Marina GE, Luis RMN, Gabriel M, Marília F and Vladimir S*
Department of General, Gastric and Minimally Invasive Surgery, Brazil
*Corresponding author: Vladimir S, Department of General, Gastric and Minimally Invasive Surgery, Brazil
Submission: November 13, 2020Published: December 22, 2020
ISSN 2581-0379 Volume4 Issue2
Dunbar syndrome or celiac artery compression syndrome was described for the first time by Harjola in 1963. It’s an infrequent clinical condition, with few criteria for diagnosis and with obscure pathophysiology. It is usually associated with an extrinsic compression upon the celiac axis near its takeoff from the aorta by fibrous diaphragmatic bands or sympathetic neural fibers. This syndrome is as uncommon cause for upper abdominal angina. The classic sympthoms include vomiting associated to pos prandial pain, weight loss and soufle in the epigastric region. Diagnosis is made by abdominal angiotomography, arteriography and magnetic resonance imaging. Surgical ligament release is indicated in case of severe compression of the celiac trunk or in patient’s refractory to clinical treatment [1].
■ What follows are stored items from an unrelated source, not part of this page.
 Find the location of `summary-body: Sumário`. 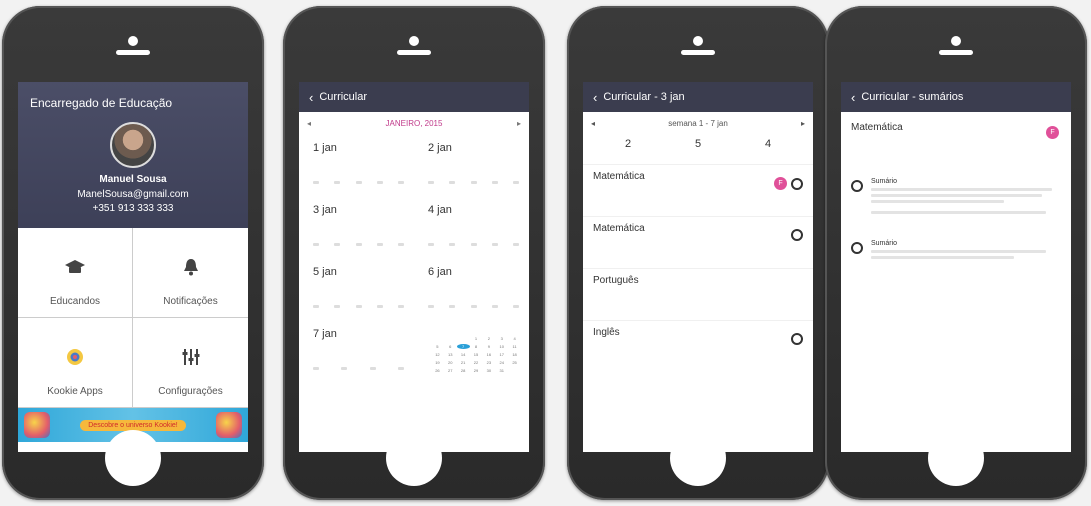

summary-body: Sumário is located at coordinates (966, 250). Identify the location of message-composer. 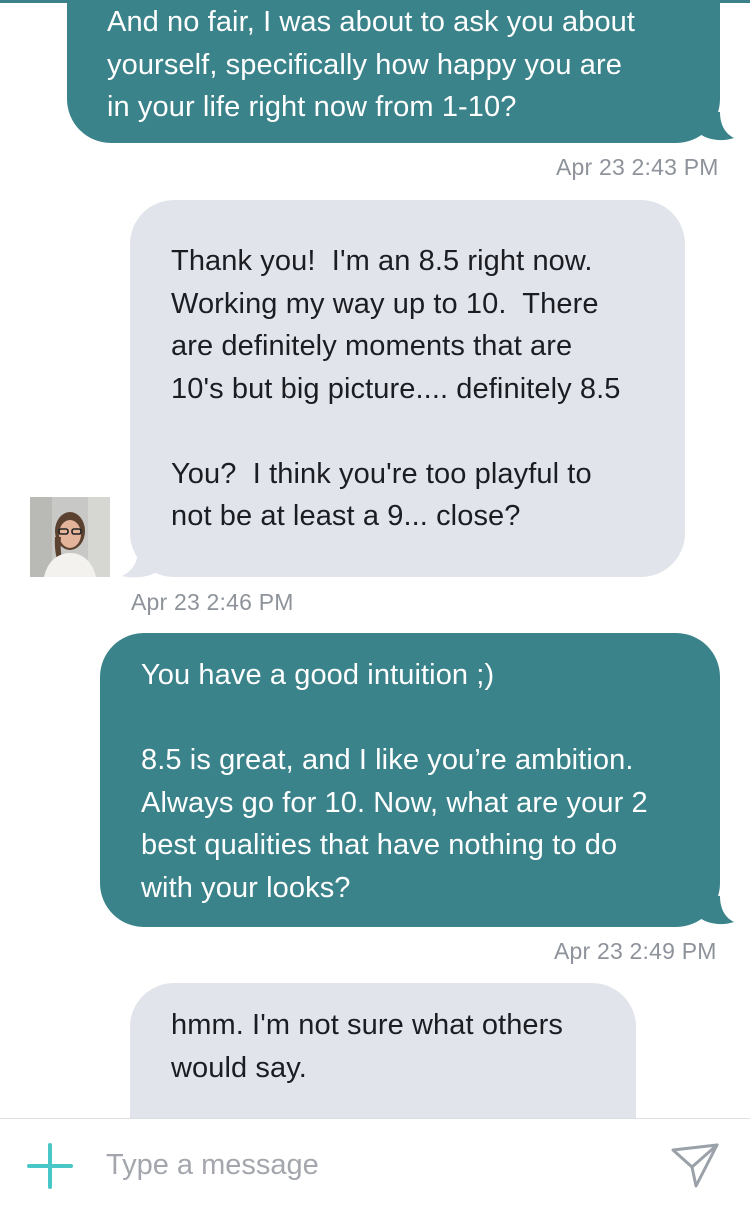
(375, 1163).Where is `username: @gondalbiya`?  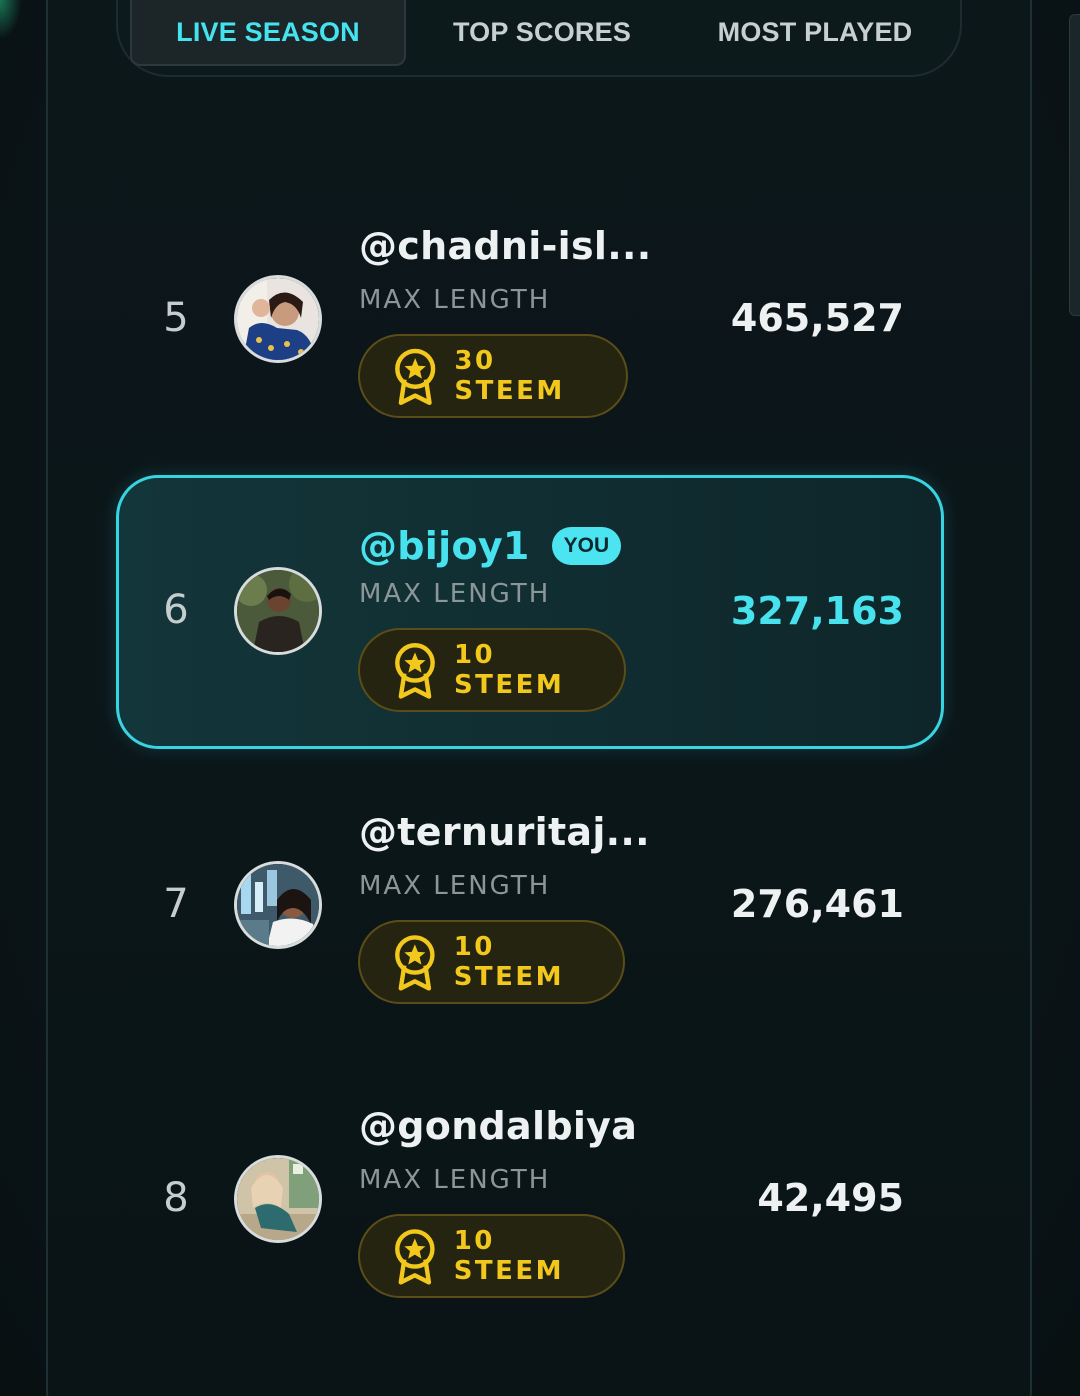 username: @gondalbiya is located at coordinates (498, 1126).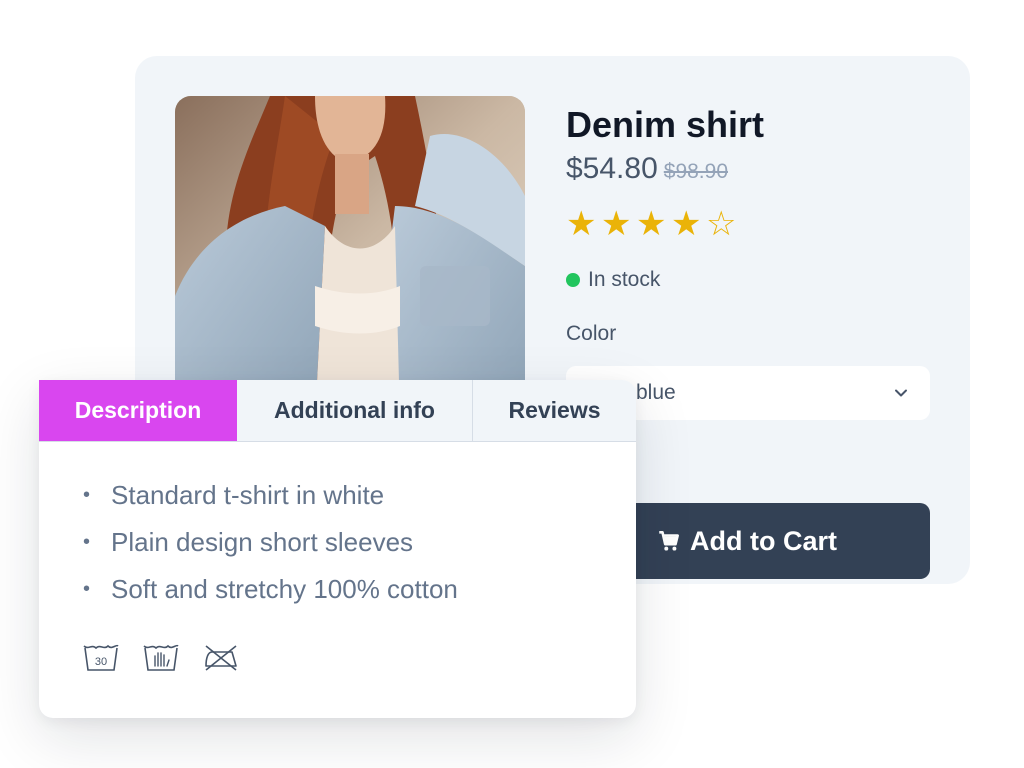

To present the case of a patient with Dunbar syndrome submitted to an arched ligament release by laparoscopy.
Figure 1: Median arcuate ligament crossing anterior to the celiac artery.
Female patient, 74 years old, vomiting with abdominal postprandial pain refractory to clinical treatment. At examination, her abdomen was a distended, sore to palpation on epigastric region. She was submitted to an upper digestive endoscopy with no changes [2]. The patient was then submitted to a MRI with showed a pronounced stenosis of the celiac trunk, due to compression by the arcuate ligament of the diaphragm (Figure 1). The patient was submitted to laparoscopic surgery. Intraoperatively, the clear extrinsic nature of compression of the celiac trunk by the diaphragmatic structures was well assessed visually and compressing pathologic muscular fibers were divided (Figure 2); the ligament was excised with resection of the neural and fibrotic tissues surrounding the aortic and visceral vessels. Patient improved with no intercurrence and was discharged on the second postoperative day.
Laparoscopic treatment of celiac axis compression syndrome is technically feasible and a useful alternative, in centers with experience in major laparoscopic surgery [3]. Surgical treatment should be considered for patients with severe stenosis of the celiac trunk and with symptomatology refractory to clinical treatment.